TASK TO COMPLETE.
Once you reach the line with "Επιτροπή Εγχωρίου Περιουσίας" below, copy each line exactly, stopping after the line with "Kinder Gewinnspiel", and skip any pictures.

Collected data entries

━━━━━━━━━━━━━━━━━━━━

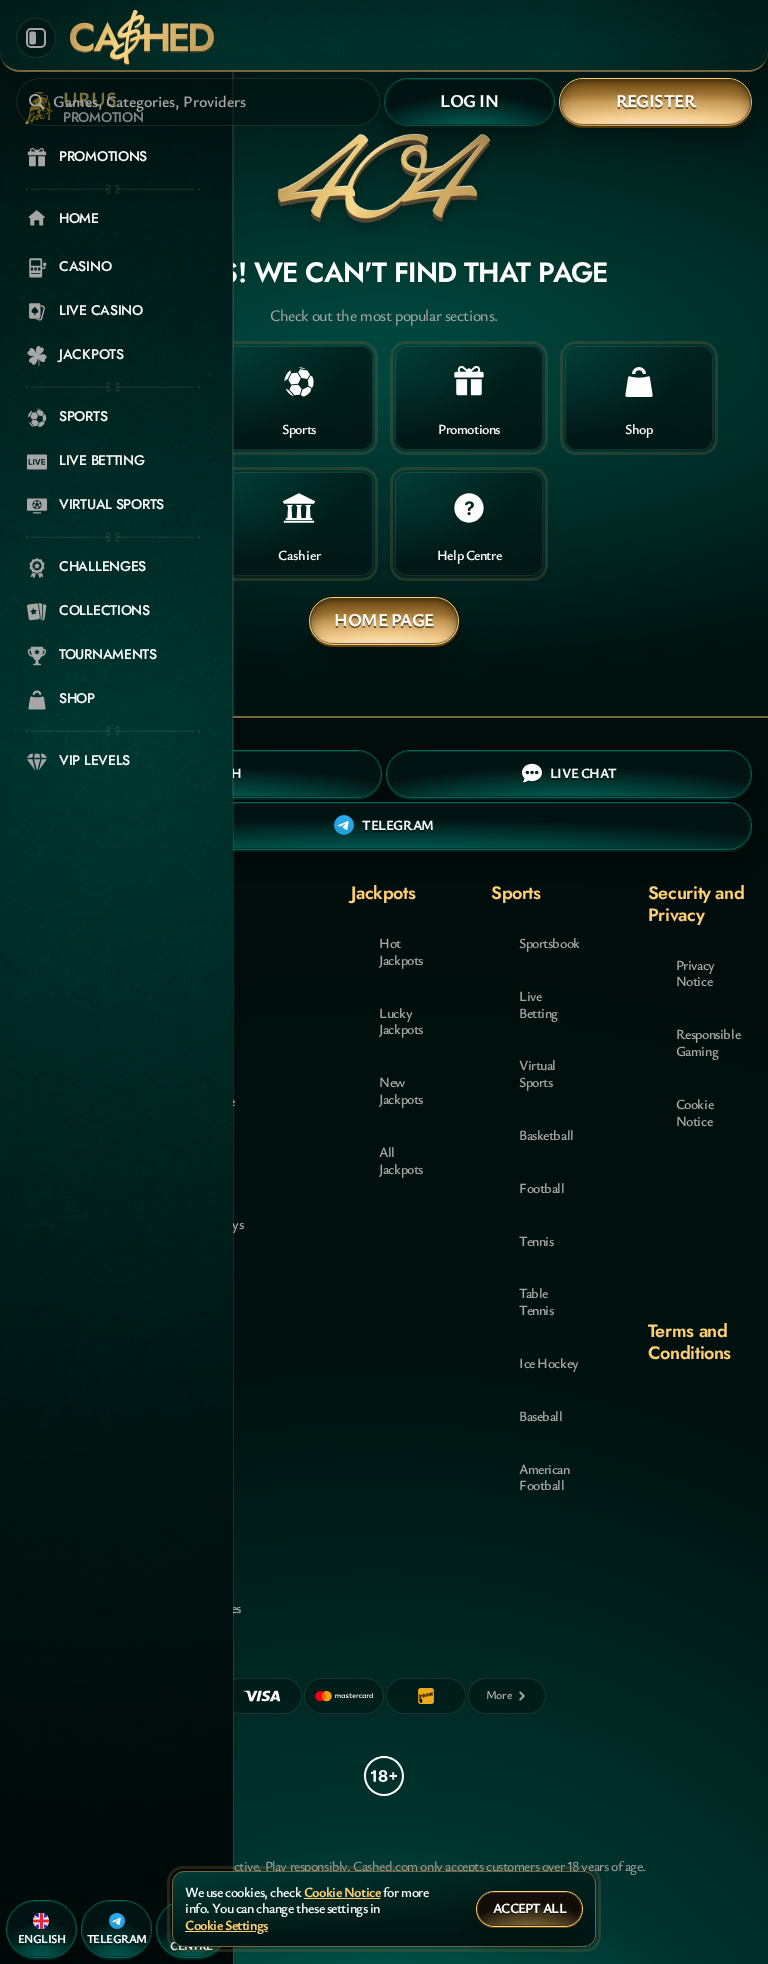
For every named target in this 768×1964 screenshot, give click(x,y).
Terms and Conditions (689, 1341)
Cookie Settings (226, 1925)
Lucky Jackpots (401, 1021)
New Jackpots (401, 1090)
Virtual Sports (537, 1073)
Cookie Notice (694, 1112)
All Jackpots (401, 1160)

━━━━━━━━━━━━━━━━━━━━

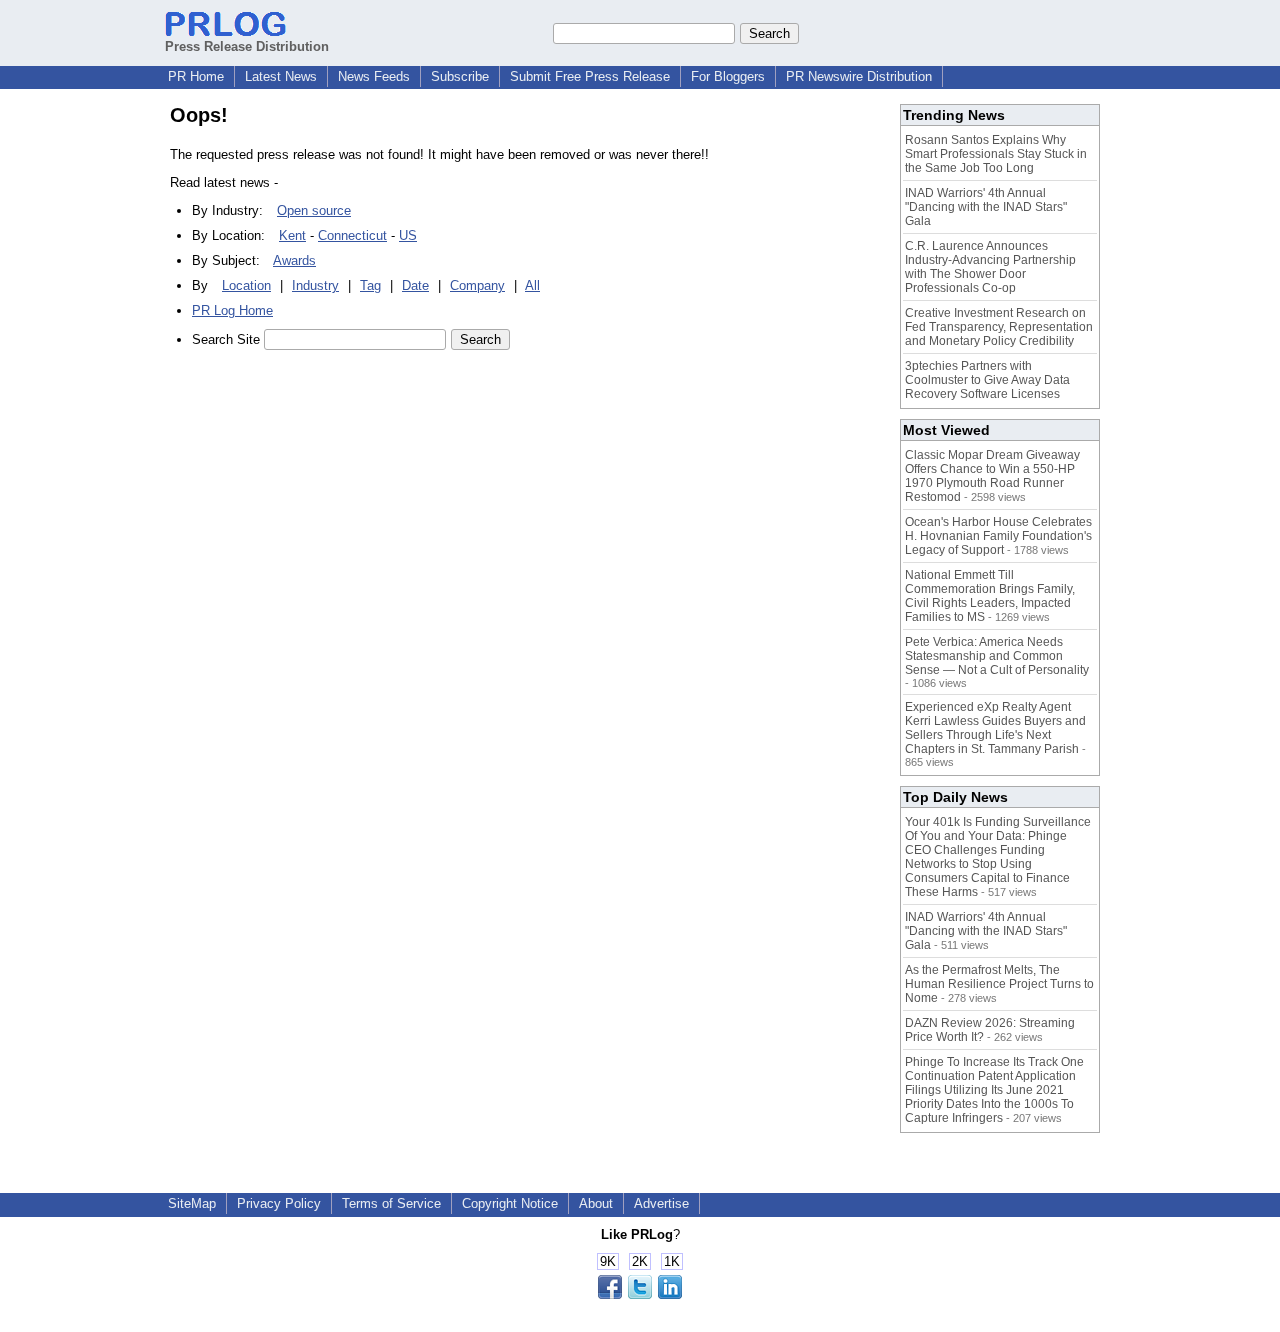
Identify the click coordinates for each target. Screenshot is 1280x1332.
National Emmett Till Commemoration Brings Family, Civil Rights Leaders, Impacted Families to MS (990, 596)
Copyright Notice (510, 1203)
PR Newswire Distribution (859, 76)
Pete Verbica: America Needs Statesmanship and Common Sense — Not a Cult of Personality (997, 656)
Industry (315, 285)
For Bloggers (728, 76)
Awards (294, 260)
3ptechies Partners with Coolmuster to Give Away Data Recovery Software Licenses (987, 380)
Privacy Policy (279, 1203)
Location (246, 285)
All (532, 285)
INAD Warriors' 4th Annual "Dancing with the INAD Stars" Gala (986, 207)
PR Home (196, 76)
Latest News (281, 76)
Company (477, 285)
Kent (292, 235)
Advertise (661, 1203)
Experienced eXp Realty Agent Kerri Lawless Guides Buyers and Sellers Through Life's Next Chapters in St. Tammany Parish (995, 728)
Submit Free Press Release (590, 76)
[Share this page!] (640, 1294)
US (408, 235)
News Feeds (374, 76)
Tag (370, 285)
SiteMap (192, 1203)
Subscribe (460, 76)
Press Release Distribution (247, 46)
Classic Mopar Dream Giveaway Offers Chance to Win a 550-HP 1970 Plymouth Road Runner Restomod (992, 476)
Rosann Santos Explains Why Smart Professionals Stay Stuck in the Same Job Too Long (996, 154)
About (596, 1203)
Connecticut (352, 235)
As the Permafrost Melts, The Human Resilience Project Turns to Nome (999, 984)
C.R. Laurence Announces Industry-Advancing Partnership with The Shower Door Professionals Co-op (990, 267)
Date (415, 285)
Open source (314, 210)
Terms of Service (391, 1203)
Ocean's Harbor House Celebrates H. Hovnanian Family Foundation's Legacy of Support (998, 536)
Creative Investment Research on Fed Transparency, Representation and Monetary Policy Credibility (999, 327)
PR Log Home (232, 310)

━━━━━━━━━━━━━━━━━━━━

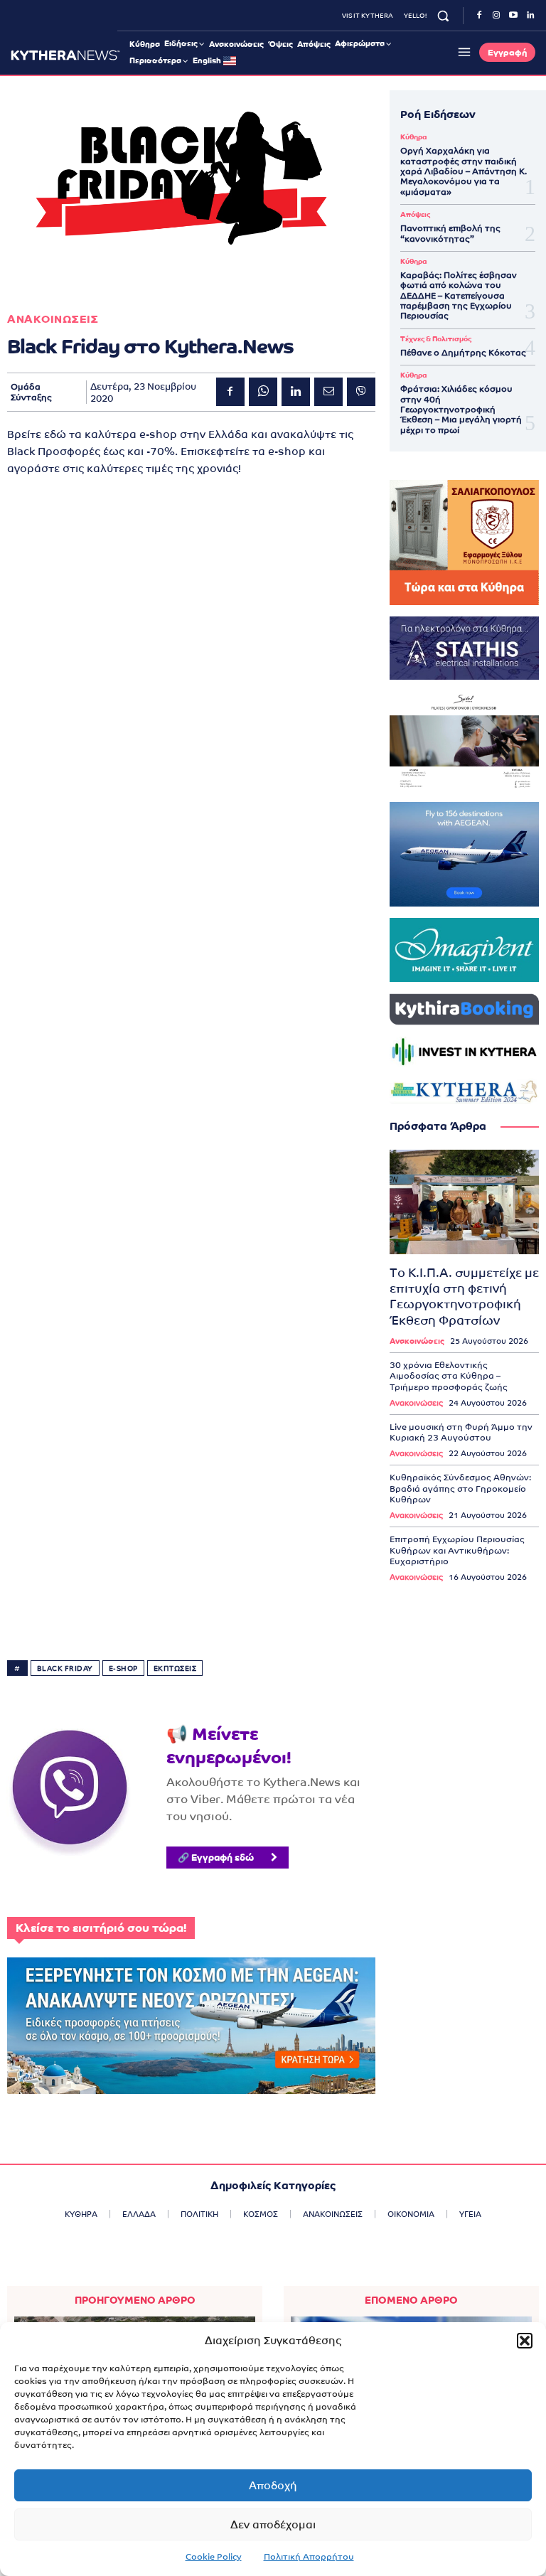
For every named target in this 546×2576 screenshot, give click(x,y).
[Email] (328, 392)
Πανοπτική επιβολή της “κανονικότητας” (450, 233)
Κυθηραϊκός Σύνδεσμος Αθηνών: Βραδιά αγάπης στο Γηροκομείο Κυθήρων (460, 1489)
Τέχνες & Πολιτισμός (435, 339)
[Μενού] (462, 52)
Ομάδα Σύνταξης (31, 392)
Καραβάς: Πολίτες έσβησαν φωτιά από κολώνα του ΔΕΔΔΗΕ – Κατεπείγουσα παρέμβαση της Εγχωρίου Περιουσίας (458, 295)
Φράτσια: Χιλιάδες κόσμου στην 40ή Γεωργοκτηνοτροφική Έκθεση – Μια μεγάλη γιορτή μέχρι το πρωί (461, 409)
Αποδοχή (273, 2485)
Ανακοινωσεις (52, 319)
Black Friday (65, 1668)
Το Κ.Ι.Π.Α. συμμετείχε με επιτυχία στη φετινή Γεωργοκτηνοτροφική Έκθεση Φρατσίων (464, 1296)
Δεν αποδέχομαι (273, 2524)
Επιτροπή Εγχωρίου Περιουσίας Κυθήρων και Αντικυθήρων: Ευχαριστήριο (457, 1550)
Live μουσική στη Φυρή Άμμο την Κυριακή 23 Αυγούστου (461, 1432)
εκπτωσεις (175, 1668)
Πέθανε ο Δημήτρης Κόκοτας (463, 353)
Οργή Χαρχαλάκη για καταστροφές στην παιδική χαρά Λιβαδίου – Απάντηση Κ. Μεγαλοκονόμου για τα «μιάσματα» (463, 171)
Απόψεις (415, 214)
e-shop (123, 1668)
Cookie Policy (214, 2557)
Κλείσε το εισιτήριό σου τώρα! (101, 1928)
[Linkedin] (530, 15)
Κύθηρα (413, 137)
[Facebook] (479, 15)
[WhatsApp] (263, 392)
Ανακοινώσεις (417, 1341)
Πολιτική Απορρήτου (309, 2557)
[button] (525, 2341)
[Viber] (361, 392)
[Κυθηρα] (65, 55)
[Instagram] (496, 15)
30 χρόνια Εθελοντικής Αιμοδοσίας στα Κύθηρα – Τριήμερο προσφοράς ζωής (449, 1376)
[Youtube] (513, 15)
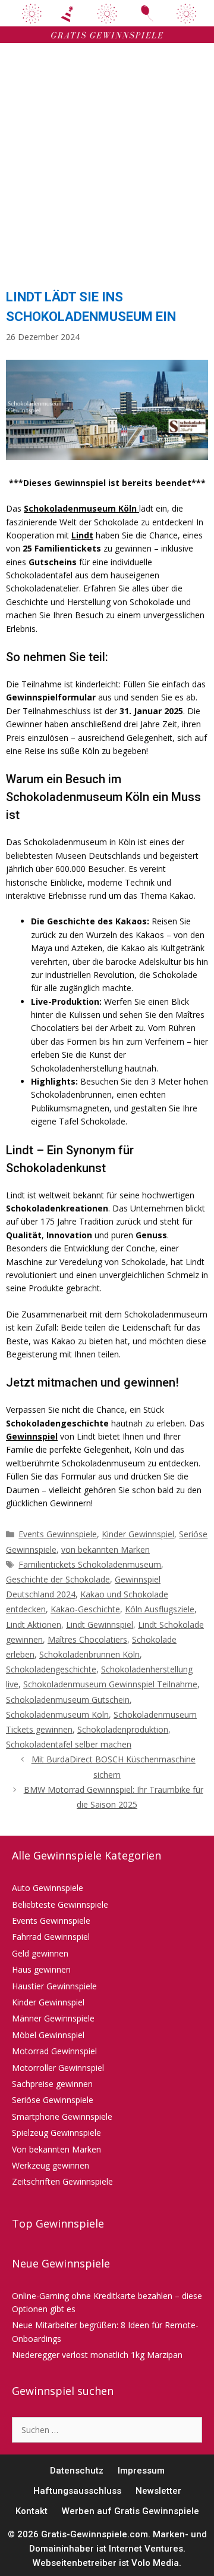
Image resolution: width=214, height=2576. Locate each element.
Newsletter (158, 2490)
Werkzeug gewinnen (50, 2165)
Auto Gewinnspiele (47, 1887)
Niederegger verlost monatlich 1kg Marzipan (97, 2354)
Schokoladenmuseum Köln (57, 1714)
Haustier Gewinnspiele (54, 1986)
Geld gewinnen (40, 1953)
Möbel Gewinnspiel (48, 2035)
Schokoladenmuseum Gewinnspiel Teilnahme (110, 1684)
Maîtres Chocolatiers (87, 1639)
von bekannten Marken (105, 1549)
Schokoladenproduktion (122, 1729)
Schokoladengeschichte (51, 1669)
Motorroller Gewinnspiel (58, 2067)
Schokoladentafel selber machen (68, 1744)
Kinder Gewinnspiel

━━━━━━━━━━━━━━━━━━━━

RESPONSE.
Επιτροπή Εγχωρίου Περιουσίας Κυθήρων και Αντικυθήρων: Ευχαριστήριο (457, 1550)
Live μουσική στη Φυρή Άμμο την Κυριακή 23 Αυγούστου (461, 1432)
εκπτωσεις (175, 1668)
Πέθανε ο Δημήτρης Κόκοτας (463, 353)
Οργή Χαρχαλάκη για καταστροφές στην παιδική χαρά Λιβαδίου – Απάντηση Κ. Μεγαλοκονόμου για τα «μιάσματα» (463, 171)
Απόψεις (415, 214)
e-shop (123, 1668)
Cookie Policy (214, 2557)
Κλείσε το εισιτήριό σου τώρα! (101, 1928)
[Linkedin] (530, 15)
Κύθηρα (413, 137)
[Facebook] (479, 15)
[WhatsApp] (263, 392)
Ανακοινώσεις (417, 1341)
Πολιτική Απορρήτου (309, 2557)
[button] (525, 2341)
[Viber] (361, 392)
[Κυθηρα] (65, 55)
[Instagram] (496, 15)
30 χρόνια Εθελοντικής Αιμοδοσίας στα Κύθηρα – Τριήμερο προσφοράς ζωής (449, 1376)
[Youtube] (513, 15)
Image resolution: width=214, height=2576. Locate each element.
Newsletter (158, 2490)
Werkzeug gewinnen (50, 2165)
Auto Gewinnspiele (47, 1887)
Niederegger verlost monatlich 1kg Marzipan (97, 2354)
Schokoladenmuseum Köln (57, 1714)
Haustier Gewinnspiele (54, 1986)
Geld gewinnen (40, 1953)
Möbel Gewinnspiel (48, 2035)
Schokoladenmuseum Gewinnspiel Teilnahme (110, 1684)
Maîtres Chocolatiers (87, 1639)
von bekannten Marken (105, 1549)
Schokoladenproduktion (122, 1729)
Schokoladengeschichte (51, 1669)
Motorroller Gewinnspiel (58, 2067)
Schokoladentafel selber machen (68, 1744)
Kinder Gewinnspiel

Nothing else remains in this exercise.